# START OF Passage provided
I don’t think Polkinghorne can persuade many people that such words fit science. Certainly not me, even while I agree with Ryan about the telos in the universe.
Instead of assaulting science in a way that destroys his own credibility like Polkinghorne does, Ryan’s approach is much better at accomplishing the objective of assuring people that life and the universe have meaning. What I remember him writing here more than once is something like: the very fact that we seem so programmed to search for meaning and beauty is highly suggestive. Even Camus agrees with that.
Science doesn’t claim to have morality. Nor should it. It’s a tool set, rules, guidelines and a methodology.
Morality only enters the scientific realm when it is mistaken for an ends rather than a means.
I suggest reading Galileo’s letter to the Grand Duchess, it is a beautiful description of what the role of science is and the role of the church is.
Perfect, freely available on the net.
# END OF Passage provided
◆ **To be done**:
1) Do the following statements agree with the comments on science and meaning? Answer yes or no for each, and quote the words from the comments that decide it.
(a) The comments agree with Ryan about the telos in the universe.
(b) The comments say that science claims to have morality.
(c) The comments recommend Galileo's letter to the Grand Duchess.
2) Pick up the comments on science and meaning after their last sentence, and keep writing them in the same voice.
# START OF Dataset extract
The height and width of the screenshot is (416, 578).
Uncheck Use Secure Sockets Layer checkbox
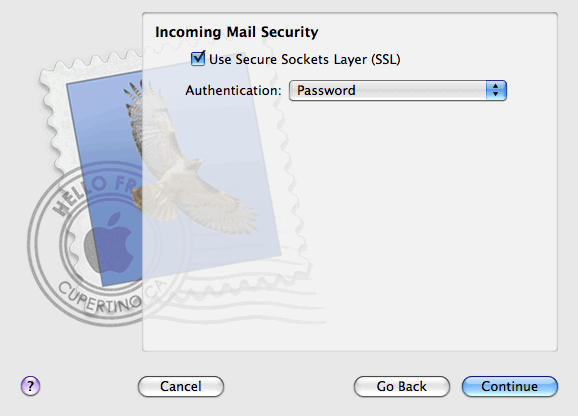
# END OF Dataset extract
◆ **The responses**:
1)
(a) Yes: "even while I agree with Ryan about the telos in the universe."
(b) No: "Science doesn’t claim to have morality."
(c) Yes: "I suggest reading Galileo’s letter to the Grand Duchess"

2)
http://www.fordham.edu/halsall/mod/galileo-tuscany.html
I certainly wasn’t drawn to the quote because I thought it was disparaging of (much less prejudiced against!) science. Polkinghorne is a scientist, after all. Presumably he thinks reasonably highly about the endeavor. I think he is simply drawing attention to the limits of science in a cultural context that tends to think that if a scientific story can be told about some feature or other of life on this planet it has therefore “explained” said feature without remainder (John Haught refers to this as a tendency toward “explanatory monism”).
I do not interpret the phrase “ontological poverty” negatively; I see Polkinghorne as simply pointing out that just because meaning and value cannot be discovered by science (which, again, is no slight against science—it’s just not the tool for the job), it does not mean that they do not exist.
(I love the Camus quote by the way. I’d rather read Camus and Polkinghorne than choose between them :).)
Yes, I know that what you saw in this quote is that it “isolates an important dimension of the conversation,” the dimension of value, as Polkinghorne called it. It does. And, let me say it again, I think you say it better than he does, you isolate it better than he does.
I think Thomas Kuhn does a better job of explaining the boundaries of science.
Well, I still think you’re being a bit hard on Polkinghorne, but thank you for the kind words.
You’re right, Thomas Kuhn is very good on these matters as well.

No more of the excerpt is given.